Of course, such a horrid experience as child abuse is very difficult to revisit. It is easier to say, “I’m in the wrong body” and never have to speak of it again. But, if that is our reality, ignoring it further damages us. When a person is ready to talk about past excruciating experiences, licensed counselors can help provide the delicate care needed to make the recalling tolerable. Furthermore, revisiting such awful memories can only help if the person reinterprets them in light of God’s presence and acceptance. As cited above, God directed his first “How long has it been like this?” question to Adam and Eve. God revisited their initial decision to help them connect their wrong reaction to temptation to what they were currently experiencing. He then lovingly clothed them, giving them a new way to deal with their shame (Gen 3:21). Jesus’s questioning of the boy’s father showed that his presence can overcome any trauma, even if it dates to childhood (Mark 9:21).

In Prison No Longer

When, as Jesus found in his diagnosis, we see a greater evil has taken hold, God will take greater measures. One time, a cross-dressing man—we’ll call him “Archie”—contacted me at his wits’ end. He came over to talk, and we reviewed his strange history. Since age fourteen, Archie had periodically ad­opted a woman’s persona. Therapist after therapist, psychologist after psychologist, told him this was just how he was made. But it didn’t help. He ended up in pris­on. When he got out, he said, “I am still in prison.” He was, at times, close to suicide. When, decades later, he fi­nally broke free of the addictive medications he was on, he began to have clarity about himself.

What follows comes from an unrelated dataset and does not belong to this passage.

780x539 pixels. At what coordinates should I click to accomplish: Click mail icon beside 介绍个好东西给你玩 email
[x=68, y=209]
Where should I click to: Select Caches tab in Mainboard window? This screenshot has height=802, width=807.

As he described his strange history to me and asked for my help, he made no bones about having a demonic possession. It was more a matter of Archie doing the diagnosing rather than me. He could tell that Satan lay behind his man-denying behavior. The Dark One exploited the sexual molestation visited on Archie at six years old by an evil grandfather.

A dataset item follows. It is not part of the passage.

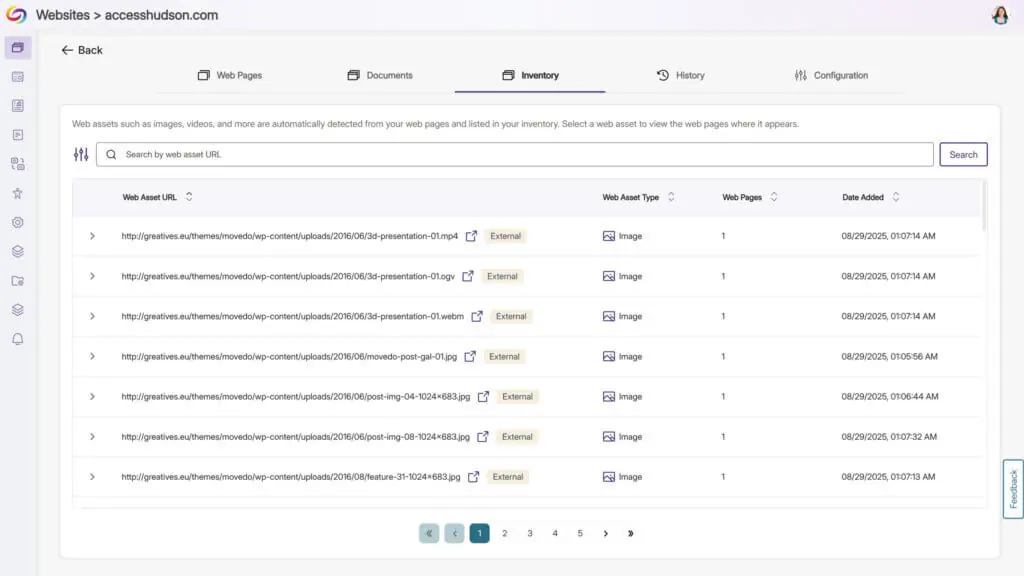Open external link for feature-31-1024×683.jpg

tap(473, 477)
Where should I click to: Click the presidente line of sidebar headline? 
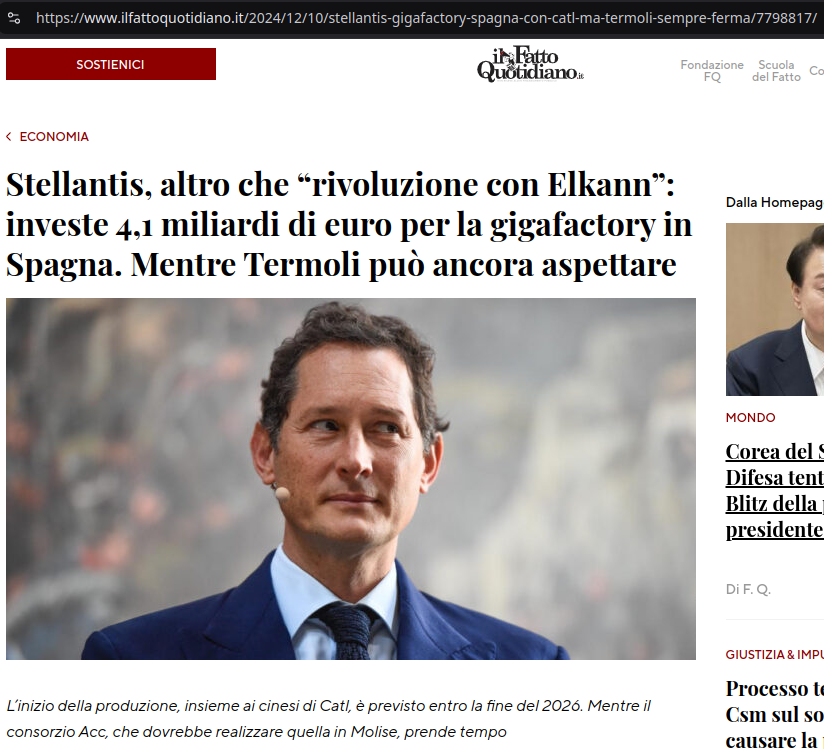(775, 529)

I do not tend to rush into these things. Archie had not been to church in 25 years. But he did understand his guilt, shame, and need for reinterpretation in Christ. After further discussion, prayer, and enacting appropriate safeguards, I (as I’ve done on rare occasions) performed an exorcism. That was the beginning of Archie as a changed man. In my last contact with him, he wasn’t in prison anymore. (We can expect more need for demonic deliverance as our culture continues its steady march to paganism.)

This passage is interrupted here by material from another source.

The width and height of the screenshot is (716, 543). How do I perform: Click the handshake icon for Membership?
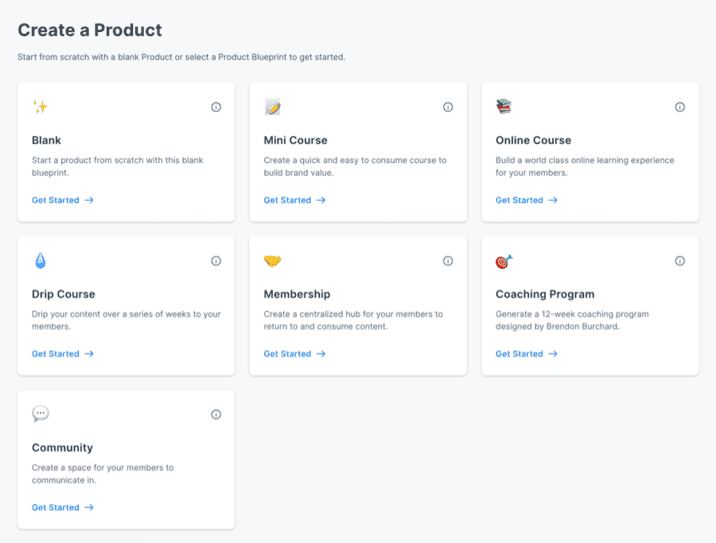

Trauma-induced gender tearing can be redeemed by re-understanding it to be inside the care of our heavenly Father and including it in the reason for Christ’s work on our behalf. But this the Holy Spirit is faithful to do with God’s children. It is remarkable to see him apply Jesus Christ’s excruciation to areas of pain in our lives to bring about healing, forgiveness, and, in the end, freedom. Yet this, he does.

[1] Susan Evans and Marcus Evans, Gender Dysphoria: A Therapeutic Model for Working with Children, Adolescents and Young Adults (Oxfordshire, Oxford, En­gland: Phoenix Publishing House Ltd., 2021), 93.

[2] John Calvin, Calvin’s Commentaries (1852; reprint, Grand Rapids, MI: Baker, 1981), XVI:II:322.